The screeching metal against the tar road was a growing pain inside my chest. All those people were dying at my expense, the sky was bleeding at the grasp of my creation. I frantically dived my arms into the clothes I had gathered over the years. Some bought, some borrowed and never returned. Trying to remember where I had put it, that thing, that burden. I blocked it out that night, the night I landed here, I killed the thought, the very memory of it - the irony leaves my mouth dry.

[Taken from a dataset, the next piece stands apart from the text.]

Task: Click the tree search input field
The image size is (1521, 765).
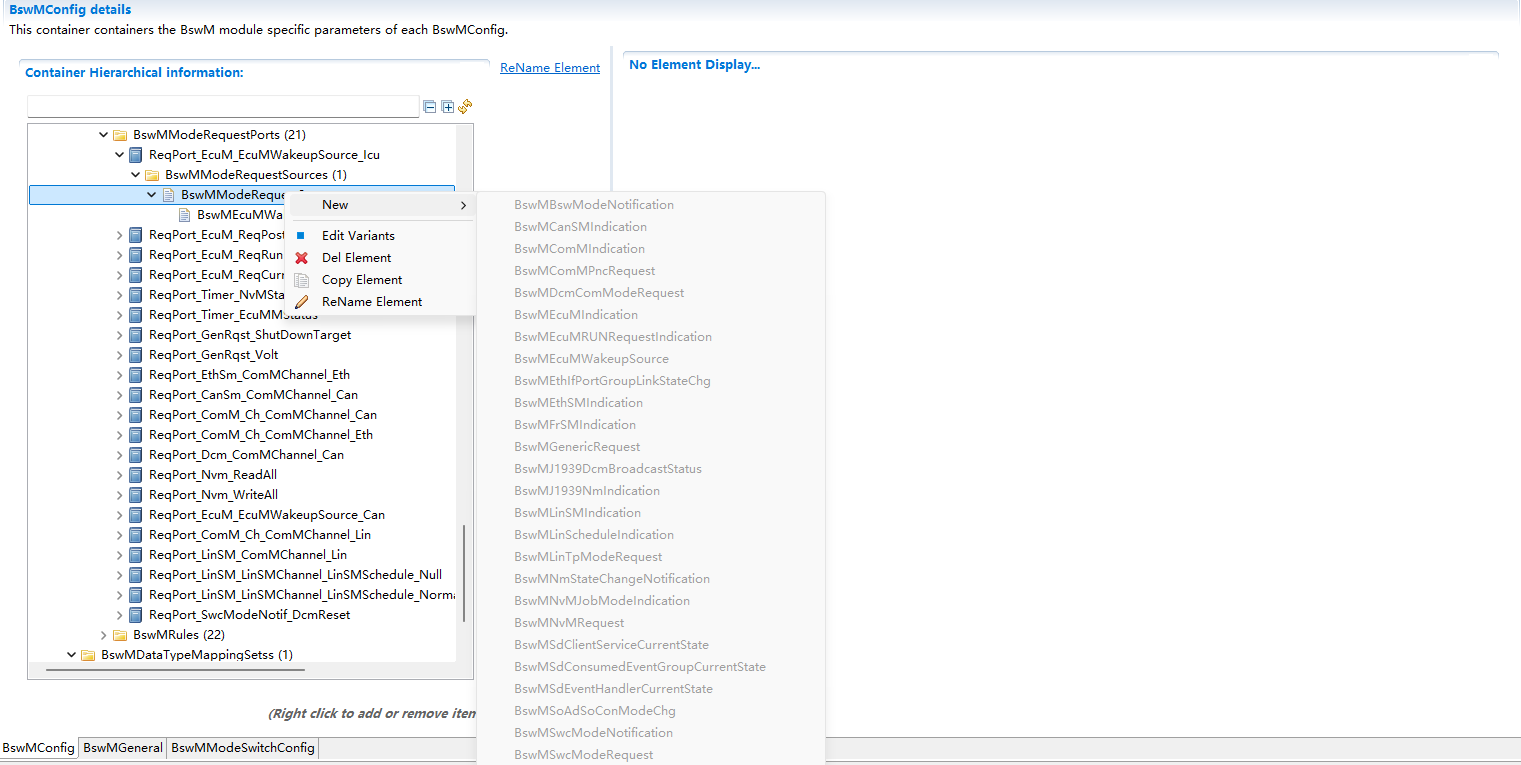Action: 222,106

I couldn't find it. The wooden floor knocking underneath my warm shoes as I paced heavily around the room, trying to remember something, anything. The smell of burnt leaves got heavier in the chilly air, seeping through a crack in my window I could never reach even with my highest chair. I gathered the strength to peep out the window, but all I met were damp leaves stuck to the outside of the murky glass.

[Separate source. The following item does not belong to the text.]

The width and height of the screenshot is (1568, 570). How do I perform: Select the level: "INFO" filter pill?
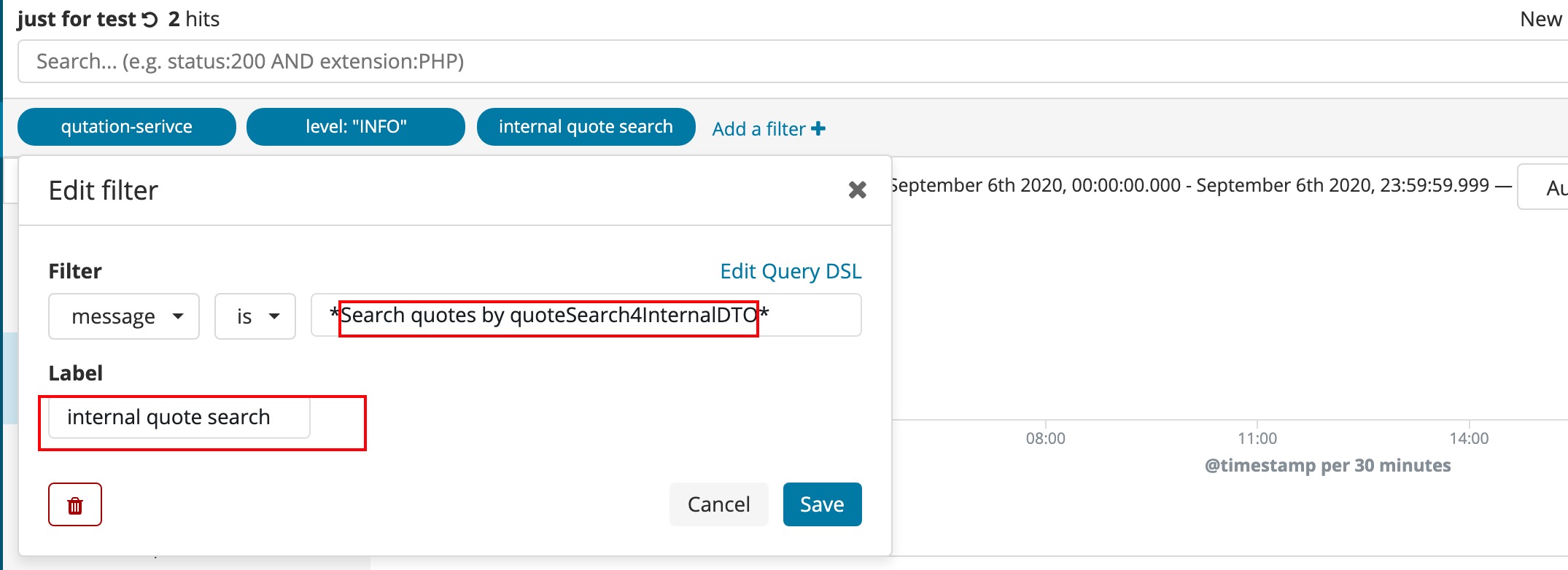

I leaned against the cold wall beside the window, slowly sliding down to the floor. Discouraged at how unprepared I was, how I actually thought I could escape my decision and live a normal life on a different planet, how a doctor willing to sacrifice several lives was going to spare mine, how….
"Spare my life?" I softly muttered to myself. "She's not after the chip. She's after me. And it's not looking for the me of today - it's looking for the me from 8 years ago." My hair, clothes, accent, profession, character. Everything about me had changed. The machine worked purely on the information given, it couldn't update or create its own. And as brilliant as Dr. Shukan was, even she, couldn't redesign it that far. "Dr. Shukan's memories couldn't possibly….my ship! That's how it found me. It's the only thing still relevant to Dr. Shukan's memories."
I bolted off the floor, grabbed my jacket and keys, and scurried out of the room in a race to reach the ship before my creation did, and before more people paid with their lives. I burst out the front door of the complex. The leaves were still on fire. I dipped my head below the thick umbrella of smoke and peered through the streaks of light to find my way through the chaos. The streets were dark and empty, but the screams were everywhere.
I stumbled and coughed my way to the abandoned construction site, behind the thick barbed wire fence a few blocks away from where I stayed. That's where I hid my ship. There was a corner of the fence I had loosened on the night I landed to get in and out without being detected.
I made it to the corner and threw myself onto the ground. I could barely breath at this point. I was inhaling more smoke than oxygen. I gathered all my strength to undo the small wires I used to keep the edges of the fence together. But to my luck, just as I loosened the last wire…
"Mom! I was getting to the really good part."
"Good part of what?"
"My new book."
"How do you know it's good if you haven't gotten there yet?" She giggled.
"Oh mom." I smiled.
"Well, no matter how good it is, it can't possibly be better than my famous pumpkin pie."
I gasped. "With cinnamon?"
"Lot's of it! Why don't you wash up and come have a big slice with me by the fire place and tell me all about your new book. We might even finish the whole thing before your father gets home." We both laughed, knowing how dad loves pumpkin pie too.
"Okay, mom. Will be right there."
I placed my book on the coffee table beside the couch. But, before I got up, I took a quick peep out the window, where a peaceful shade of grey coloured the sky. The leaves were on fire! Crimson, pale green, yellow ochre and golden brown fire - and it was beautiful. I smiled, rolled out of my blanket, and walked into the warm smell of cinnamon.